▶ Bagian Dokumen:
──────────────────────────────

Mubadalah.id – Sudah menjadi pemandangan yang lazim ketika lapangan yang menjadi salah satu ruang publik kerap menjadi saksi beragam aktivitas. Berlari pagi, jalan kaki, bertanding sepak bola, hingga riuhnya para pedagang yang mencari nafkah untuk memenuhi kebutuhan sehari-hari.
Pagi itu, saya dan beberapa teman merealisasikan rencana untuk jalan kaki di Kotagede. Mengawali perjalanan dari Masjid Besar Mataram Kotagede yang menyimpan banyak sejarah, kemudian melintasi pemukiman warga, lalu mengakhiri dengan sarapan di Lapangan Karang.
Ketika sampai di lapangan tersebut, terdapat plang pengumuman bahwa lapangan tutup sementara karena ada aktivitas pemeliharaan hingga akhir Juli. Beberapa saat setelah kita selesai menghabiskan sarapan memang terlihat beberapa teknisi yang menyiram rumput di lapangan.
Hal yang menarik mata saya terhadap lapangan ini adalah rumputnya yang hijau menyala dan terlihat rapi. Menggambarkan keindahan yang menenangkan ketika menyapukan penglihatan. Belakangan baru saya ketahui bahwa lapangan ini memang menggunakan rumput Zoysia Matrella yang memiliki standar setara Stadion Gelora Bung Karno.
Di tengah perbincangan bersama teman, ada pemandangan yang mencuri perhatian saya. Seorang perempuan yang mengenakan pakaian olahraga, memakai kacamata hitam dan berjalan perlahan sambil menggenggam erat pagar pembatas lapangan.
Saya mengamatinya dengan seksama, kemudian menyapukan pandangan di lintasan joging yang ternyata belum ada guiding block. Lapangan Karang dengan segala fasilitas yang menjadi simbol modernisasi kota berbanding terbalik dengan absennya akses yang tidak setara. Kemudian muncul pertanyaan mendasar dalam kepala saya, sebetulnya siapa saja yang bisa hadir? Dan siapa saja yang diam-diam tersingkir?
Akses yang Tidak Setara
Dalam konteks ini, olahraga sebagai salah satu kebutuhan untuk hidup sehat kemudian menjadi akses yang sulit terjangkau bagi penyandang disabilitas netra. Usaha untuk konsisten berjalan pagi agar badan tetap bugar seolah terhalang dengan pembangunan kota yang tidak ramah bagi disabilitas netra.
Estetika dan kecepatan yang kerap mendominasi perencanaan dan pembangunan tata kota dan tidak diikuti kesadaran inklusivitas rentan memarjinalkan kelompok disabilitas. Aksesibilitas yang tidak terpenuhi menjadi hambatan bagi penyandang disabilitas untuk melakukan aktivitas sehari-hari, termasuk berjalan pagi di lapangan.
Muhammad Khambali dalam bukunya yang berjudul Disabilitas dan Narasi Ketidaksetaraan menjelaskan bahwa akses dapat dimaknai sebagai pemenuhan hak yang sama bagi penyandang disabilitas untuk dapat mencapai, menggunakan, dan menikmati ruang maupun fasilitas sebagai hak dari warga. Namun, dengan realitas yang ada, apakah hak penyandang disabilitas telah terpenuhi untuk mendapatkan akses tersebut? Sayangnya belum sepenuhnya.

──────────────────────────────

▶ Masukan:
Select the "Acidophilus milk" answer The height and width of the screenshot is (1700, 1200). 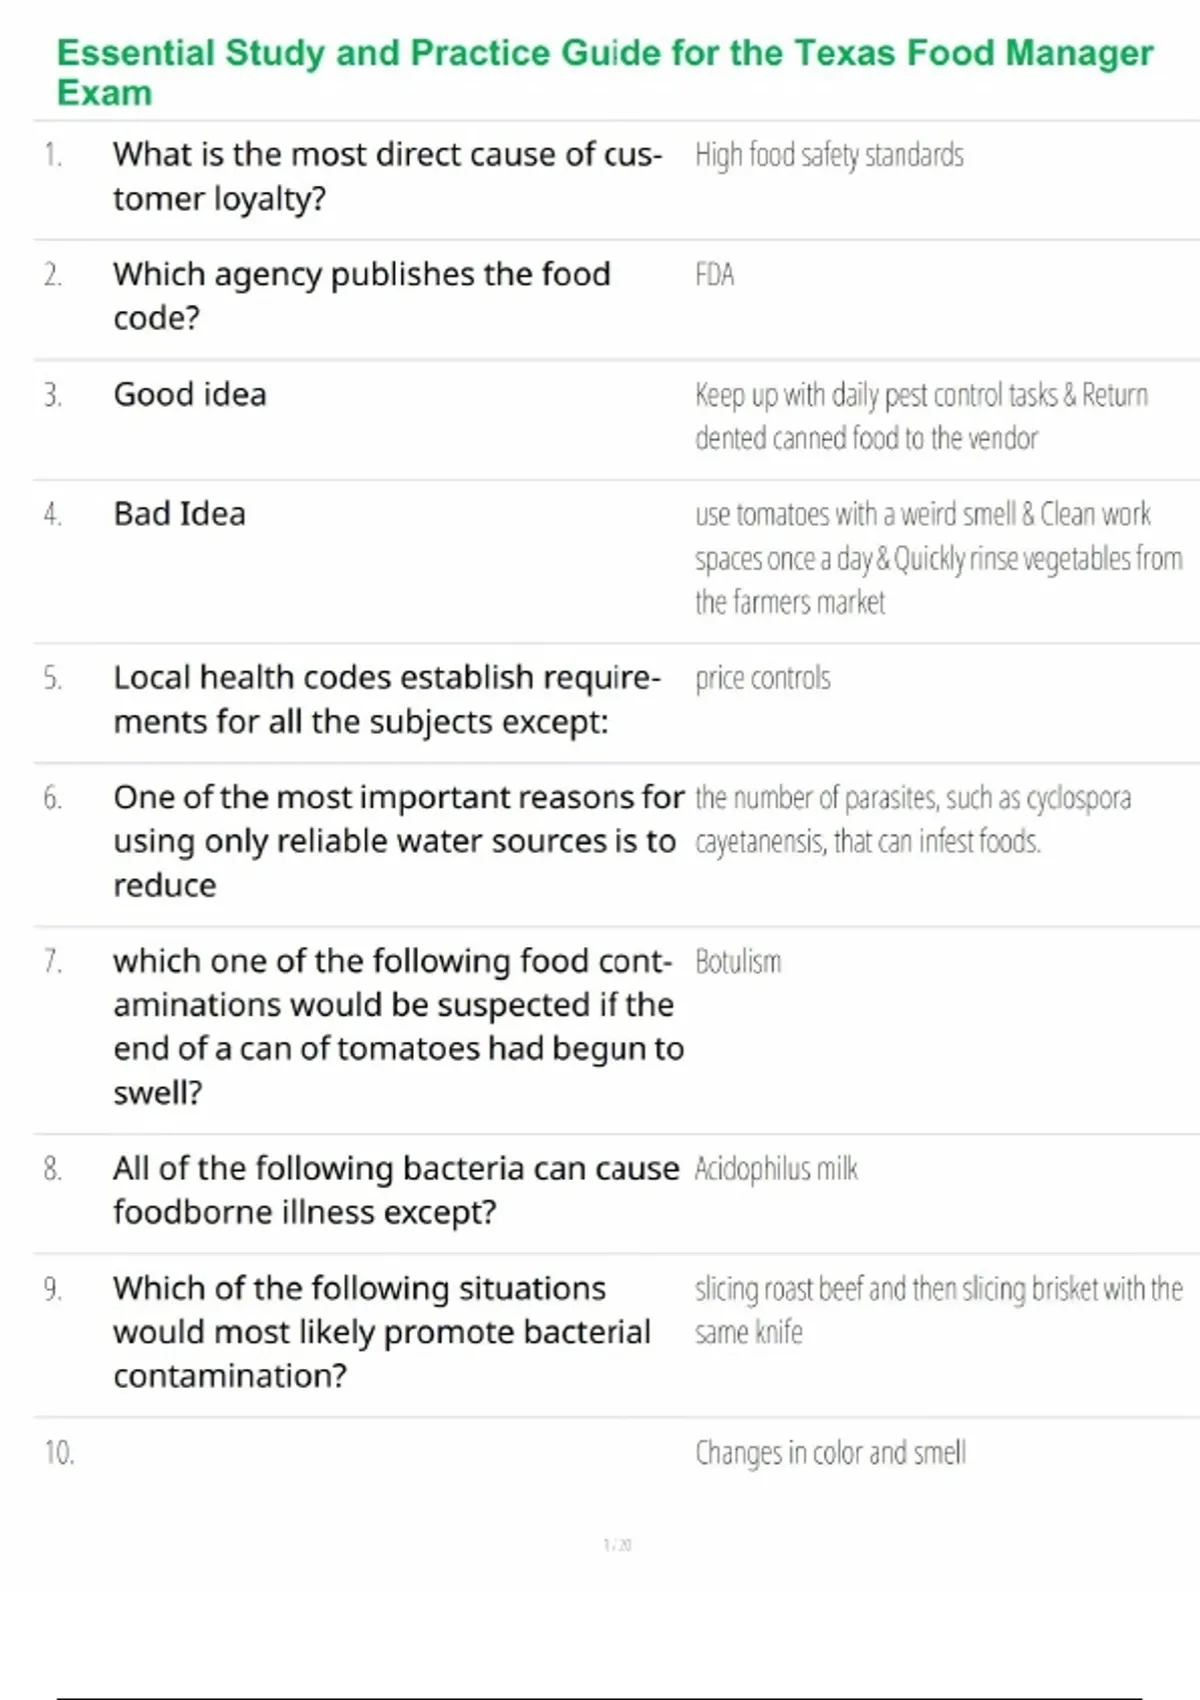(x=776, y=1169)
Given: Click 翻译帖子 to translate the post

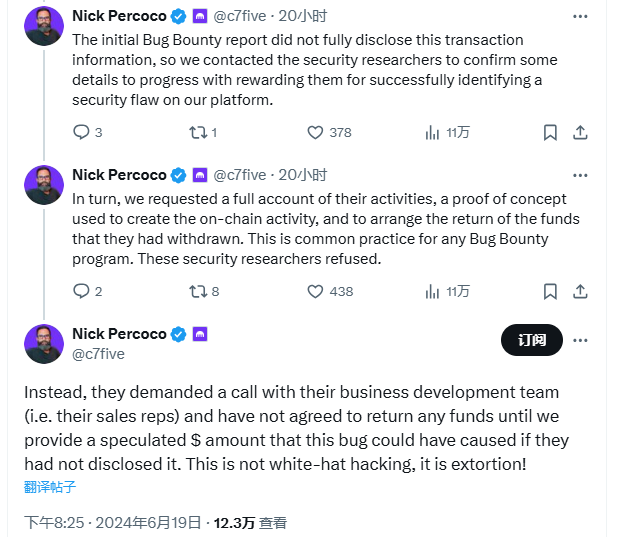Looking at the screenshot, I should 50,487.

──────────────────────────────

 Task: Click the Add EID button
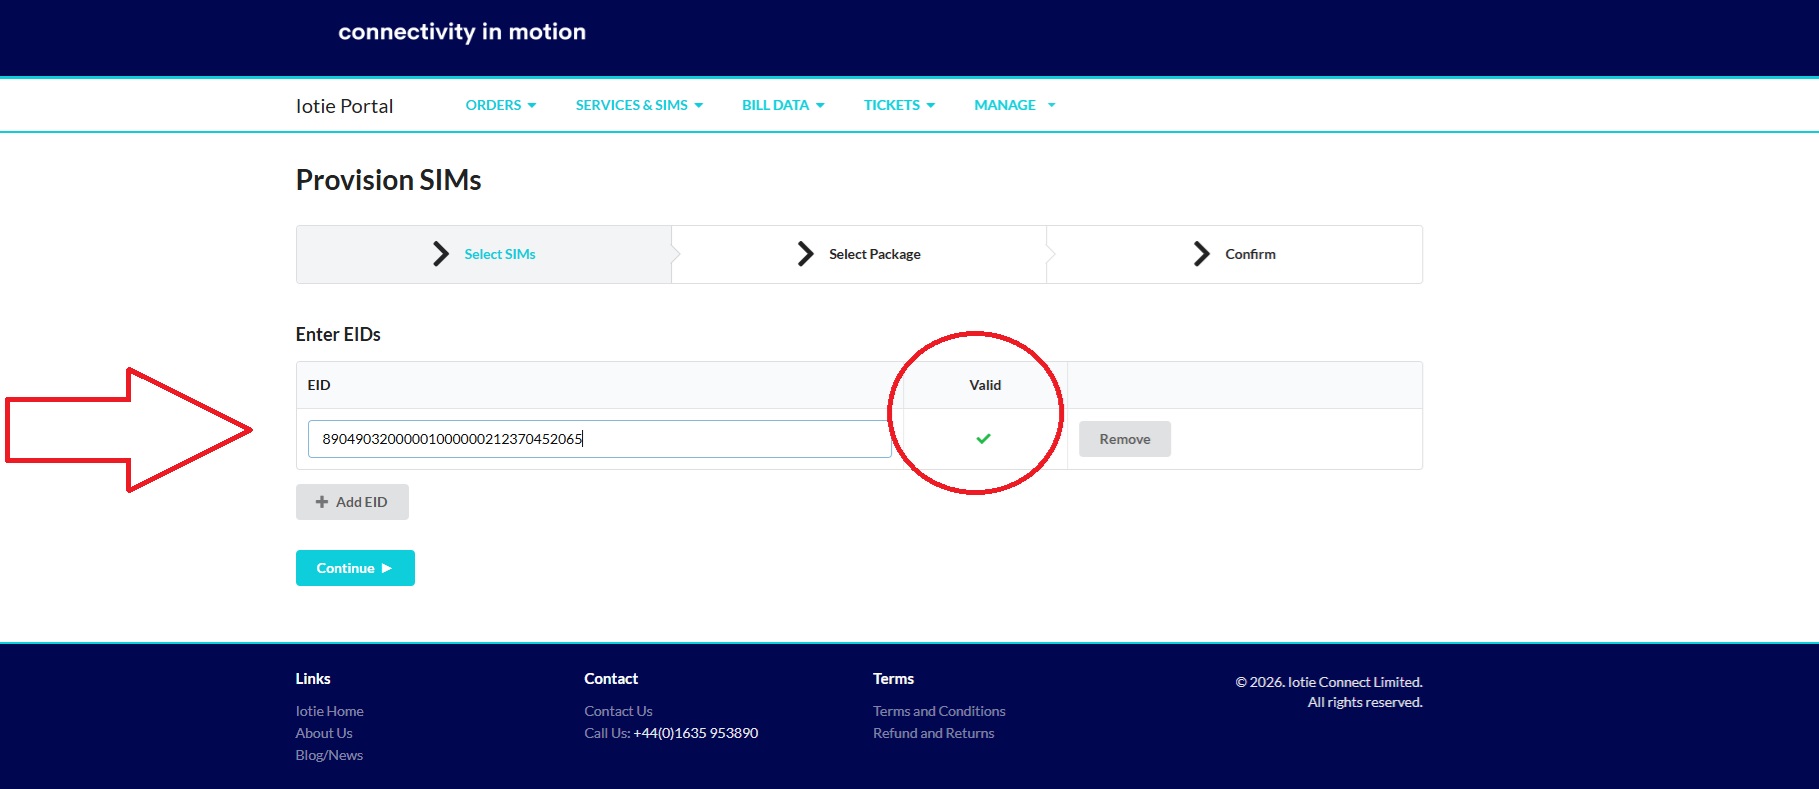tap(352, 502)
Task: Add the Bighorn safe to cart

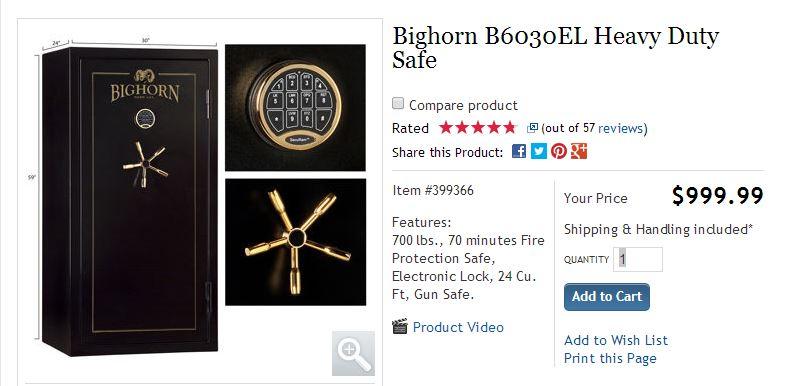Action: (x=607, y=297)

──────────────────────────────

▶ Tujuan:
a) Sunting entri dari baris yang memuat "Task: Click the Add EID button" sampai baris yang memuat "Action: (x=607, y=297)" dengan mengganti "Task" menjadi "Instruction", dan biarkan bagian lain tetap sama. Jangan sertakan gambar dalam jawaban.
b) Lanjutkan tulisan tentang akses penyandang disabilitas netra di Lapangan Karang mulai dari kalimat terakhirnya.

▶ Soal Terjawab:
a)
 Instruction: Click the Add EID button
tap(352, 502)
Instruction: Add the Bighorn safe to cart

Action: (x=607, y=297)

b)
Hegemoni Ableism
Tidak terpenuhinya akses bagi penyandang disabilitas bukan sebatas persoalan teknis semata. Tetapi hal tersebut adalah hasil dari hegemoni ableism yang menjadikan tubuh “normal” sebagai standar tunggal dalam pembangunan ruang. Ketika perencanaan pembangunan fasilitas publik tidak melibatkan kelompok disabilitas, maka ruang yang terwujud akan menyingkirkan mereka secara sistemik dan tidak kasat mata.
Nasrudin Dewang dan Leonardo (2010) dalam artikelnya yang berjudul Aksesibilitas Ruang Terbuka Publik Bagi Kelompok Masyarakat Tertentu: Studi Fasilitas Publik Bagi Kaum Difabel di Kawasan Taman Suropati Menteng-Jakarta Pusat menjelaskan bahwa menjadikan orang-orang yang dapat “bergerak normal” sebagai asumsi dasar dalam pembangunan ruang terbuka publik kota merupakan langkah yang tidak bijaksana.
Karena semua orang, termasuk penyandang disabilitas sudah semestinya dapat menikmati dan memanfaatkan ruang publik sebagai tempat berkegiatan.
Hal ini mencerminkan bahwa wacanan dominan masih melihat persoalan disabilitas sebagai tragedi personal, alih-alih struktural. Dalam perspektif social model, disabilitas merupakan konstruksi sosial yang lahir dari kegagalan akomodasi yang setara dan menindas.
Adanya ruang publik yang setara akan tercapai jika telah terbangun pemahaman bahwa penyandang disabilitas merupakan bagian dari komunitas sosial warga kota yang memiliki hak yang sama dengan warga yang lain. Penting untuk membangun perspektif keberpihakan serta kesediaan mendengar suara dari penyandang disabilitas sebagai bagian upaya pemenuhan hak yang adil.
Bukan Sekedar Akses, Tetapi Pemenuhan Hak
Membangun ruang publik yang inklusif bukan hanya soal akses, tetapi ini adalah tentang mewujudkan keadilan sosial. Akses yang sudah semestinya tersedia tidak boleh kita lihat sebagai bentuk “kemurahan hati” atau “bonus” bagi kelompok tertentu. Melainkan bentuk integral hak menggunakan ruang publik secara setara.
Kelak, pengadaan guiding block di lintasan jogging Lapangan Karang seyogyanya bukan dilihat sebagai fasilitas tambahan, namun harus dimaknai sebagai bagian dari upaya pemenuhan hak dasar warga negara untuk dapat berpartisipasi dalam kehidupan publik.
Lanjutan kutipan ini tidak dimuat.